**TASK DATA**

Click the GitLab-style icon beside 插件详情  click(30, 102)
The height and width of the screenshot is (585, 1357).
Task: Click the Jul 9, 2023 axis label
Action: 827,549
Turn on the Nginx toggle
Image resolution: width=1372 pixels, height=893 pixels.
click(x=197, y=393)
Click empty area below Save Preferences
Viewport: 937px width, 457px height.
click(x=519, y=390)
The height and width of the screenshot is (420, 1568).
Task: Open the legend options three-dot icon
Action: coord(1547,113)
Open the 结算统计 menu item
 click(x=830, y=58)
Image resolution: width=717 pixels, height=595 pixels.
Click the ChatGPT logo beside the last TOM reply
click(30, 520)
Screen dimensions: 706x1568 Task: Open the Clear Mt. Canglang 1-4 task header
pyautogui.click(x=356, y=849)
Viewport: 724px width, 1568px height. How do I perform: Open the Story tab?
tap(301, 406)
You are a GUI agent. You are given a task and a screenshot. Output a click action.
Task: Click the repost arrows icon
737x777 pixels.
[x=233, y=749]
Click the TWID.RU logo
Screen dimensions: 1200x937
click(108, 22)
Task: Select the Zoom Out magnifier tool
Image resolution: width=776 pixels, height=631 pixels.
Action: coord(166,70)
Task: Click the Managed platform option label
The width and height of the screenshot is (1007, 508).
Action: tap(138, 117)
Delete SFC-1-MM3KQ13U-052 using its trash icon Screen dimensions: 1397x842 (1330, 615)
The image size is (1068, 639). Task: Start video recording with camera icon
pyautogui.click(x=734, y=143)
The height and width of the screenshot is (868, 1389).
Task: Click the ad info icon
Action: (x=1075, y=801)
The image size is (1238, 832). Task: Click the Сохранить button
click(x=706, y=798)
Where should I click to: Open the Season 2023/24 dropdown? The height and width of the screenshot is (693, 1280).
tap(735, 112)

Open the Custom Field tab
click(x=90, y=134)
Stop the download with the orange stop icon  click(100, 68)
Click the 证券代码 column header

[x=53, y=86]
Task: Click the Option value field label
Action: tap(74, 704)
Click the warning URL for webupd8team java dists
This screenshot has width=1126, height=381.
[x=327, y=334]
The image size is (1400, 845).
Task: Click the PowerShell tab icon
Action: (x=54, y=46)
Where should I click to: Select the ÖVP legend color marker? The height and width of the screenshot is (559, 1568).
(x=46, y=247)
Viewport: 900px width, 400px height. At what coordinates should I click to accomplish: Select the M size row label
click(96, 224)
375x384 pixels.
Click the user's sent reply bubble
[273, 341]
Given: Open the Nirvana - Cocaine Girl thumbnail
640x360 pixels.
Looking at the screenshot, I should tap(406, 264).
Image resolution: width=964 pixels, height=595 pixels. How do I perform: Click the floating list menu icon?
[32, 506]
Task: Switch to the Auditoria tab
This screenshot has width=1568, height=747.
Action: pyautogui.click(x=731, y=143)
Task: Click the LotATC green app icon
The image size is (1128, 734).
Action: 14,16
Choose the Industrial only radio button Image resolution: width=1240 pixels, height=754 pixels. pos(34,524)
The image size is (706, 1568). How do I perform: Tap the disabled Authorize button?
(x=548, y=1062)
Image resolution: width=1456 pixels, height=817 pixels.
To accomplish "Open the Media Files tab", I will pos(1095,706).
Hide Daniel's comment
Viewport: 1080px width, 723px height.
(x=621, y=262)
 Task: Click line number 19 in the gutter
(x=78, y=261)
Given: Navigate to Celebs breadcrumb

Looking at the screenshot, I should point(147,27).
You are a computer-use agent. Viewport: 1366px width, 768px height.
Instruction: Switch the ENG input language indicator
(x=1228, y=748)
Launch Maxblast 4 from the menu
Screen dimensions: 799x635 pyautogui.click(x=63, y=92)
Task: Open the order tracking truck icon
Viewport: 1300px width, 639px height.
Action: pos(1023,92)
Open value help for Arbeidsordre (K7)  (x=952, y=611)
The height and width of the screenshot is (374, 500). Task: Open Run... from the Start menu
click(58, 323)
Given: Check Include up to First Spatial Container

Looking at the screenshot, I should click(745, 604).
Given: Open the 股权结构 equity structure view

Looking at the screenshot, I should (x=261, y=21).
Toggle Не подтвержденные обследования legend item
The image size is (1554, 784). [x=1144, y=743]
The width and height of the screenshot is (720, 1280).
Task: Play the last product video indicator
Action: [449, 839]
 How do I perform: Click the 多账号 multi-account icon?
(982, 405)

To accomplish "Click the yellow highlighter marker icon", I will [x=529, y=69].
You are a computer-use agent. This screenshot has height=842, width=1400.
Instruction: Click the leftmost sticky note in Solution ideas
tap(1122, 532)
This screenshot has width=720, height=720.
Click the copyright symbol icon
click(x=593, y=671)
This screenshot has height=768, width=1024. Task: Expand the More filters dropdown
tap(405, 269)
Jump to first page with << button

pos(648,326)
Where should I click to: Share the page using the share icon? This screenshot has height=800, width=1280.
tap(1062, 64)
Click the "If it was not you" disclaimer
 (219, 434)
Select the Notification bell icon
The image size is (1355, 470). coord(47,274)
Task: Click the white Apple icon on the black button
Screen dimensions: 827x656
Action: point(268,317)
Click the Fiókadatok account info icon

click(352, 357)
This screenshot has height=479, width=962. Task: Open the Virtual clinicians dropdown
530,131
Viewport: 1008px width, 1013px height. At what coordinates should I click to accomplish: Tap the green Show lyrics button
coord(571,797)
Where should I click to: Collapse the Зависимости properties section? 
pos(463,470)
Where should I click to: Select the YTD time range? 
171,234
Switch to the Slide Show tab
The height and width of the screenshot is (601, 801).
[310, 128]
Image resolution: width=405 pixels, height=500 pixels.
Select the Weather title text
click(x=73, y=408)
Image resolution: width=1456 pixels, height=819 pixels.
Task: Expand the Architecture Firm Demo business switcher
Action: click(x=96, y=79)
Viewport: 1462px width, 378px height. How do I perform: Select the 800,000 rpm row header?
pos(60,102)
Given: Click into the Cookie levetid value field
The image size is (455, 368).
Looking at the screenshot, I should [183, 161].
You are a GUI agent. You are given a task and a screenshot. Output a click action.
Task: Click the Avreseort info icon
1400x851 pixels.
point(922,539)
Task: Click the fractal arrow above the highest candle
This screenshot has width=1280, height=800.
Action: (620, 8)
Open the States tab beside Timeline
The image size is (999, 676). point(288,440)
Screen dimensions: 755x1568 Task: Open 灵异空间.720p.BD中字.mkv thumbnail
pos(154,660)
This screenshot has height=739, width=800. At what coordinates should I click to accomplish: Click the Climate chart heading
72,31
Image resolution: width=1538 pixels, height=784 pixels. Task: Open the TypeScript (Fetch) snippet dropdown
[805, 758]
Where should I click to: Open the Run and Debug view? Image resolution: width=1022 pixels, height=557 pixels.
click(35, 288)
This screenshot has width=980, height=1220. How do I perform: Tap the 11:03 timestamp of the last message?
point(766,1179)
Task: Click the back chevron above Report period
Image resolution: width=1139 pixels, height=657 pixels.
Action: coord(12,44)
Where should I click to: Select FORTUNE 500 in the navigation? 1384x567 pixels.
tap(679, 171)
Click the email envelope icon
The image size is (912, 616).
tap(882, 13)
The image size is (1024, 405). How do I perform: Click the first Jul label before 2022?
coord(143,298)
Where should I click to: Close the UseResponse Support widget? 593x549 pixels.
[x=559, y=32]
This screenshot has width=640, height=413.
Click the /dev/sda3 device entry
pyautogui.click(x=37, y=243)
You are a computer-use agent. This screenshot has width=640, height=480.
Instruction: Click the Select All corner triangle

**TASK STATEMENT**
From the records above, pull every line that has the string "agent" and copy it.

**OUTPUT OF THE EXERCISE**
You are a GUI agent. You are given a task and a screenshot. Output a click action.
You are a computer-use agent. Viewport: 1366px width, 768px height.
You are a computer-use agent. This screenshot has height=842, width=1400.
You are a GUI agent. You are given a task and a screenshot. Output a click action.
You are a computer-use agent. This screenshot has width=640, height=480.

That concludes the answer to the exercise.